Collect. Czech. Chem. Commun. 1982, 47, 2007-2023
https://doi.org/10.1135/cccc19822007

Reaction of lithium aluminium hydride with 4,4-dimethyl-4a,5-epoxy-A-homocholestane derivatives and mass spectral fragmentation of some degradation products

Helena Velgová and Antonín Trka

Institute of Organic Chemistry and Biochemistry, Czechoslovak Academy of Sciences, 166 10 Prague 6

Abstract

Reductive opening of the epoxide ring of stereoisomeric 4,4-dimethyl-4a,5-epoxy-A-homocholestane derivatives with oxygen containing substituent (OH, OCOCH3, OCH3) in the position 3 was investigated. In the absence of other directing effects, than the stereoelectronic ones, the epoxide ring of 4aα,5α-epoxides is opened at the side of the less substituted carbon C(4a), under formation of 5α-hydroxy derivatives, while in the case of 4aβ,5β-epoxides both the cleavage of the C(4a)-O bond, leading to the formation of 5β-hydroxy derivatives, and the cleavage of the C(5)-O bond, leading to the formation of 4aβ-hydroxy-5,6-unsaturated derivatives take place. The participation of the substituent in the position 3 leads to an abnormal cleavage both in 4aα,5α-and 4aβ,5β-epoxides, i.e. to the cleavage of the C(5)-O bond under formation of 3,5-epoxides. The effect of the character of the substituent in the position 3 on the direction of the reductive cleavage of the epoxide ring is also discussed from the point of view of conformational and electronic effects.
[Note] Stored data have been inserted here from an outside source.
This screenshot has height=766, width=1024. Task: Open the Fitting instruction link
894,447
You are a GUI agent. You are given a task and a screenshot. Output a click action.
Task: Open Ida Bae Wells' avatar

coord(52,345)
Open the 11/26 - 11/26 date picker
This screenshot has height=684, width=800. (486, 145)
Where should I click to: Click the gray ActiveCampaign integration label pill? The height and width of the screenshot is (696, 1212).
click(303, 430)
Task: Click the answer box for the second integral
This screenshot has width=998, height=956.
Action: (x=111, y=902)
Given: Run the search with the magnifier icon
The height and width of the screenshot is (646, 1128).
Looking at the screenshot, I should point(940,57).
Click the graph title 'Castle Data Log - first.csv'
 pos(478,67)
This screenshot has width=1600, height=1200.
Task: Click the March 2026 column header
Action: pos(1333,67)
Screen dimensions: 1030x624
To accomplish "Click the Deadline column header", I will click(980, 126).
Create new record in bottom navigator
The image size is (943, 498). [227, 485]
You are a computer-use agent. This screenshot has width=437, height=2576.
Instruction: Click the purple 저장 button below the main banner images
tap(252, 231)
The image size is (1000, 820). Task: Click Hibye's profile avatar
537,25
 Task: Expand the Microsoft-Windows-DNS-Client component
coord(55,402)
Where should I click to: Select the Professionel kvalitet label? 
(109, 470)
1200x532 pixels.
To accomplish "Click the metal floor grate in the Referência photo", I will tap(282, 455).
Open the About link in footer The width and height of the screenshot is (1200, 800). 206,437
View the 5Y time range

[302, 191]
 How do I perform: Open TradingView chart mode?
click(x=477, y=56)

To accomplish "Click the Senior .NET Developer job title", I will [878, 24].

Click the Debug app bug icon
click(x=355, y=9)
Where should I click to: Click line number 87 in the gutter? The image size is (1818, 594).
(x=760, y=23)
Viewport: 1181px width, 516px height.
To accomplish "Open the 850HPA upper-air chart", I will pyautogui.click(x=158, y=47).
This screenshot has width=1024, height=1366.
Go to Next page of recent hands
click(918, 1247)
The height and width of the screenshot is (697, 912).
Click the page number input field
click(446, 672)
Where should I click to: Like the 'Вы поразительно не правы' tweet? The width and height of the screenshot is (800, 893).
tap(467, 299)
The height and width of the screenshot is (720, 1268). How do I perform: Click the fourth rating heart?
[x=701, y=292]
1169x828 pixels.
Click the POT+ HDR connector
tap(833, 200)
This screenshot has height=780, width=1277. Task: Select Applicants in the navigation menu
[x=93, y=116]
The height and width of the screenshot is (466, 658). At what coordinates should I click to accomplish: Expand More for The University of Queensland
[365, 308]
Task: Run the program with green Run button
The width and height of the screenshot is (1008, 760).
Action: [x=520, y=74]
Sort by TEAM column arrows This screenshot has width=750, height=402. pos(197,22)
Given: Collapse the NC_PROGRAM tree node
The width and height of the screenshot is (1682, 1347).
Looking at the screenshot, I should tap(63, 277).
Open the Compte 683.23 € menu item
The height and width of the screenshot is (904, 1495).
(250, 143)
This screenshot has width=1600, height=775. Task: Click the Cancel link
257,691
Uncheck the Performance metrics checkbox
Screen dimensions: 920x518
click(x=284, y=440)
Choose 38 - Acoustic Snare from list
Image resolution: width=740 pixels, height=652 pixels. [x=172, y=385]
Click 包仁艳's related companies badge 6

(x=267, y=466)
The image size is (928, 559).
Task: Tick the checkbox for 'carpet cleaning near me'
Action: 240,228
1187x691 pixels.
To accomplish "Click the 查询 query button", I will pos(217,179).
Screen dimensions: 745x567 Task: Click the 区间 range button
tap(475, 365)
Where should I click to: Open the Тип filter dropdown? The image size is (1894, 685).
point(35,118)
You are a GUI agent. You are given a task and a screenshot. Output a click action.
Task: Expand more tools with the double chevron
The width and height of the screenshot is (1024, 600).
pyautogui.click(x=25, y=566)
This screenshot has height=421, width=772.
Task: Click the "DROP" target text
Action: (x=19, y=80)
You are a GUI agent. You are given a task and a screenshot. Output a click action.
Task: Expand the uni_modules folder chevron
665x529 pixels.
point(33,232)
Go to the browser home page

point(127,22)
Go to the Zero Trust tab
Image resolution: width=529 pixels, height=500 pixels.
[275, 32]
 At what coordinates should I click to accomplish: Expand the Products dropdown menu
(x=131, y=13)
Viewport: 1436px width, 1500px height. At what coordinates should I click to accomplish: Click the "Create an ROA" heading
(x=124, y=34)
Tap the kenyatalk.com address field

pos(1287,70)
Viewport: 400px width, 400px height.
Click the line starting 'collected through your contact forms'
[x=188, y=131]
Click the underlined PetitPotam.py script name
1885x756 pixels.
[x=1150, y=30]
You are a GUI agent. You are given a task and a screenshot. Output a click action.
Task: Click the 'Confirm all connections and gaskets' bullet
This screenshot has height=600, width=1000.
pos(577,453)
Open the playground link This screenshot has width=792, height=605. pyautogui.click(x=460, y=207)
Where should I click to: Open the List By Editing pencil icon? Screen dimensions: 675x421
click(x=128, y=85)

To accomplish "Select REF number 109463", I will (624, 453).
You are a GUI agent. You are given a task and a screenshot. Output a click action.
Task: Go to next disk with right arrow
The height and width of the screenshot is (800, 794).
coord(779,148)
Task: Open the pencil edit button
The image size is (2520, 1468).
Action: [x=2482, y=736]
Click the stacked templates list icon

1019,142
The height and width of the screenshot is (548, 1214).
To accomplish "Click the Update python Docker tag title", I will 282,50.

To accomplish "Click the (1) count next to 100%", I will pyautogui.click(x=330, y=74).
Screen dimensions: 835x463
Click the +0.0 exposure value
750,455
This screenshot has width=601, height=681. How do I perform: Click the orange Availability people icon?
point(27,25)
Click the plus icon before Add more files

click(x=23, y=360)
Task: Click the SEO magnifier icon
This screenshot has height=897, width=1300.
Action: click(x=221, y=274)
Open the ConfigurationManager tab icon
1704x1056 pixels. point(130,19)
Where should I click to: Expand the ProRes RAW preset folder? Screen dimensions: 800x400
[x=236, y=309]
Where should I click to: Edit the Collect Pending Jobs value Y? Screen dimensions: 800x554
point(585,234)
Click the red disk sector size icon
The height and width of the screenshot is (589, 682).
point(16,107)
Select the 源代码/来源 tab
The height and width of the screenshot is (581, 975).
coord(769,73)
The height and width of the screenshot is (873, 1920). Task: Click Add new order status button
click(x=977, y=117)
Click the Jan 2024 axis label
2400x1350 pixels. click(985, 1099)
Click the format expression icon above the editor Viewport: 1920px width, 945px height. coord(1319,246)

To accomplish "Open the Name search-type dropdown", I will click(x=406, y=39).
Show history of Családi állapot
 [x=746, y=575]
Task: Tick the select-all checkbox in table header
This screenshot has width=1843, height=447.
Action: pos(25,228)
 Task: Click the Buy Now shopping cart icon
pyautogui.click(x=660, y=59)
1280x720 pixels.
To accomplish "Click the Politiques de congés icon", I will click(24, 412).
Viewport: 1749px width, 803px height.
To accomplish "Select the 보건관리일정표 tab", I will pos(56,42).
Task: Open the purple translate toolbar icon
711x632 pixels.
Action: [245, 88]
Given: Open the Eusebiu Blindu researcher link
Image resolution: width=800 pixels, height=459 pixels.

In mass spectrometry the main product of the fragmentation of the molecular ions of the 4a-hydroxy-3,5-epoxides XIII and XXV and the 4a-ketones XVII and XXVIII is the ion [C23H40O]+. which is formed after the breaking of the C(3)-O bond by the splitting off of the ring A. The fragmentation of the molecular ion of the semi-ketal XVIII is determined by the cleavage of the epoxide bond O-C(5).